Both moves are part of a realignment of information technology resources and functions to position them to provide optimal support of U.Va.’s strategic priorities – including its academic, health care and research missions, and its administrative functions.

“Information technology is embedded throughout our teaching, research, clinical care and administrative work at U.Va., and strategic digital initiatives will help us fulfill our mission of serving students, patients and society generally,” U.Va. President Teresa A. Sullivan said. “Increasingly, this requires exceptional leadership, which we have in Virginia Evans as chief information officer and will continue to pursue in the person who will fill the new position.”

The vice president for digital initiatives will report directly to the president. The chief information officer will have a dual reporting line, to both the new vice president and to Executive Vice President and Chief Operating Officer Patrick Hogan. Previously, the CIO reported solely to the chief operating officer.

Archie Holmes, vice provost for educational innovation and interdisciplinary studies and professor of electrical and computer engineering, will lead the search committee. Other members include Rip Verkerke, professor of law and chair of the University Committee on Information Technology; Randall Smith, chief technology officer for the Darden School of Business; Melody Bianchetto, associate vice president for finance; Susan Carkeek, vice president and chief human resource officer; Karin Wittenborg, University librarian and dean of libraries; Don Brown, professor of engineering and applied sciences and founding director of U.Va.’s Data Science Institute; Bob Bruner, dean of the Darden School; Catherine Bradshaw, professor and associate dean for research and faculty development for the Curry School of Education; Gretchen Arnold, associate dean and director of the Claude Moore Health Sciences Library; John Hawley, associate dean for the sciences and professor of astronomy; and Nancy Rivers, associate vice president for administration and chief of staff for the president.

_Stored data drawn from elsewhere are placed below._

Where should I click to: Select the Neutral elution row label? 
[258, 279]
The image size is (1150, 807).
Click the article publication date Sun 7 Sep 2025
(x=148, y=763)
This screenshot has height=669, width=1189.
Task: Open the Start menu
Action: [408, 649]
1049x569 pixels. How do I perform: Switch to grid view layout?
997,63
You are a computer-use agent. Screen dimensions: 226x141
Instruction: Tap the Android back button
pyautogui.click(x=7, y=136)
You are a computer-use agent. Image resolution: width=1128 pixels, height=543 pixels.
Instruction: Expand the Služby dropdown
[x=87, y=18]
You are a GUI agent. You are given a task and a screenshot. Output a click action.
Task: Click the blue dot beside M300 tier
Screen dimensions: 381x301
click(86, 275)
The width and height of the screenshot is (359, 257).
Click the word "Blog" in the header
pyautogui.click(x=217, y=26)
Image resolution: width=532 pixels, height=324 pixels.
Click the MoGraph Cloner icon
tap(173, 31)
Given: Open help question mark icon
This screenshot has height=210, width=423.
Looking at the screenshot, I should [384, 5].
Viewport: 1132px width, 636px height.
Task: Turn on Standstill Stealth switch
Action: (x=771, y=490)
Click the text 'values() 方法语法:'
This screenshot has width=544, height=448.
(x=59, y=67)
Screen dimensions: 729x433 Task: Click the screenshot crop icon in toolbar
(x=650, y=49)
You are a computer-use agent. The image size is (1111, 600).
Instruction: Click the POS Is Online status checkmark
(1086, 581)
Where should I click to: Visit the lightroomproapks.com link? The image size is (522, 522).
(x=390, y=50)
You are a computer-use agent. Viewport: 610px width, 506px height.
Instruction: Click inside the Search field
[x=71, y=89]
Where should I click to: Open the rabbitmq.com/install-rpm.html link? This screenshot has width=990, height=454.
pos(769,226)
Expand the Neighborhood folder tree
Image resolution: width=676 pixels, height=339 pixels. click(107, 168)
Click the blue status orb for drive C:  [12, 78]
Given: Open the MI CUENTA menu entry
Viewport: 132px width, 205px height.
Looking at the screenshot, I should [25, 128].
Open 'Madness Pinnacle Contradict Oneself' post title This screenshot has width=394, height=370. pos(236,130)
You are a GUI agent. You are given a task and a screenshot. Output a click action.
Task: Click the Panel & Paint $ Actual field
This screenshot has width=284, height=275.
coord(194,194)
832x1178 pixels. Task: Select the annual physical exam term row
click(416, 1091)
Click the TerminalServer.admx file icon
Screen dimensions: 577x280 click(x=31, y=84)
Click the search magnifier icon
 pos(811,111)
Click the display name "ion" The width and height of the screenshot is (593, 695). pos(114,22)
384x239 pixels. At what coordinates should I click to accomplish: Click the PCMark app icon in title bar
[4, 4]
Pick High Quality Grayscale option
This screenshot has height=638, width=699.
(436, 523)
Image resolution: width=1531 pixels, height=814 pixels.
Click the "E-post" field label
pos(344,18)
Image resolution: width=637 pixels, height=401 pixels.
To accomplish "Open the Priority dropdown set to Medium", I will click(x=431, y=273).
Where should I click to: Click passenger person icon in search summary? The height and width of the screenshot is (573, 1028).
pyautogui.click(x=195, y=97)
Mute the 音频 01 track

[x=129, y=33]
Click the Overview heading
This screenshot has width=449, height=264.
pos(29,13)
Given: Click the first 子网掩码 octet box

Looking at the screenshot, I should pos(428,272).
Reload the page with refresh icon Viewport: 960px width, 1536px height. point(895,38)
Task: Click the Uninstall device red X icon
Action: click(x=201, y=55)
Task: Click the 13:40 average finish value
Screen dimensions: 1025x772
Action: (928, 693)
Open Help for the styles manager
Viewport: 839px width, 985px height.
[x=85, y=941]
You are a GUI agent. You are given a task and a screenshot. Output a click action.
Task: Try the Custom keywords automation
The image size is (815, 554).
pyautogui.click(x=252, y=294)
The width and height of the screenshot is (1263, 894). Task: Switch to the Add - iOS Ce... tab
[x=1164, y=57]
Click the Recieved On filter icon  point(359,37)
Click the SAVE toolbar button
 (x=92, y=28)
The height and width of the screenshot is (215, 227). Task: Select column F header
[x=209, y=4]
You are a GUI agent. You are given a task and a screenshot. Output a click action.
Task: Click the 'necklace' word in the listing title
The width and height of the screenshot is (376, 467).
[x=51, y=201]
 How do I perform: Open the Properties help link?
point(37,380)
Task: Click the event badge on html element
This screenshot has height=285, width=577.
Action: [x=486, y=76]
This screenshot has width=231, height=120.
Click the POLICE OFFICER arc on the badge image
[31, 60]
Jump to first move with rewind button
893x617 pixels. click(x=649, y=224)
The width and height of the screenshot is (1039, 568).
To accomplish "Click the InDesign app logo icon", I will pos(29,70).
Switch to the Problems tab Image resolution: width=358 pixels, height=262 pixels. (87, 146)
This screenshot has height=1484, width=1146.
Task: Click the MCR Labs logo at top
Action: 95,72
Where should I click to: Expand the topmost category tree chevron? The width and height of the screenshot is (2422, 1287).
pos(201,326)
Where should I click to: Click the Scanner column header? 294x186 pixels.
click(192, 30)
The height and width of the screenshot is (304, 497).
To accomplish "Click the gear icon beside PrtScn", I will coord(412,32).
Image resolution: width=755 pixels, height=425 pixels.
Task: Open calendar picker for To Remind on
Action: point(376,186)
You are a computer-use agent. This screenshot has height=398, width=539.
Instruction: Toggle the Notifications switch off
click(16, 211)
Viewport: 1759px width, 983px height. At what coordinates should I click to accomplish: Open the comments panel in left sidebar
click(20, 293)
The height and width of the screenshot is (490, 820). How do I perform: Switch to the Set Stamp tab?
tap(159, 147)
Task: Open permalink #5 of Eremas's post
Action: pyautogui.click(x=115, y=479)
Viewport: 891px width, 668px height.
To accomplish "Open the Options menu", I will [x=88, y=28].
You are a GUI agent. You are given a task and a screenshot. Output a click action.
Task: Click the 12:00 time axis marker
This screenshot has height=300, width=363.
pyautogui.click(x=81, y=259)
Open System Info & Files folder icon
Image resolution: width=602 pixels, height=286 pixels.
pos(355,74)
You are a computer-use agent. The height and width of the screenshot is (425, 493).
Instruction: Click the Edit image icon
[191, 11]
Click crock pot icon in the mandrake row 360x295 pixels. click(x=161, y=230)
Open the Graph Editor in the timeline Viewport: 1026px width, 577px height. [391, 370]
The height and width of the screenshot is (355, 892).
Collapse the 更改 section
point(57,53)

“We will conduct a global search with a goal of providing President Sullivan at least three outstanding, highly qualified leaders for her consideration for this important post,” Holmes said. “The successful leader will work with all units across Grounds to create an integrated, strategic vision for agency-wide information technology.”

Soon after the July departure of former Vice President and CIO James Hilton, Sullivan established a review committee, charging its members with examining the University’s current IT leadership model and with recommending potential modifications.

Under the previous model, one person served as both vice president of information technology and chief information officer.

Overall, the review committee’s report determined that the University would be most capably served by two leaders whose duties are separate, but integrated. In this model, the CIO will focus primarily on operational IT demands. The vice president for digital initiatives will be responsible for the development and implementation of IT strategy that maximizes the effectiveness of teaching, research and administrative functions.

The committee’s report also noted that IT strategy will be essential to the University’s development and implementation of its new strategic plan, whose overarching strategies were approved by the Board of Visitors in November. As a result, the vice president for digital initiatives must work in partnership with the provost, chief operating officer and the executive vice president for health affairs, among others.

Sullivan said she looks forward to receiving the search committee’s recommendations, and complimented Evans for her service as interim CIO.

Prior to this post, Evans was associate vice president for Information Technology Services. She earned a bachelor’s degree in accounting from the University of North Carolina at Chapel Hill, and a master’s degree in management information systems from the McIntire School of Commerce, where she also has taught graduate-level courses.

As interim CIO, Evans has been responsible for planning and coordinating central IT infrastructure, applications and support, as well as information security, policy and records management.

“Virginia Evans earned the permanent CIO post in our new IT model by serving effectively in her interim CIO role and through her long-term professional achievements at the University and elsewhere,” Sullivan said. “I am grateful for her leadership and for the dedication of her team.”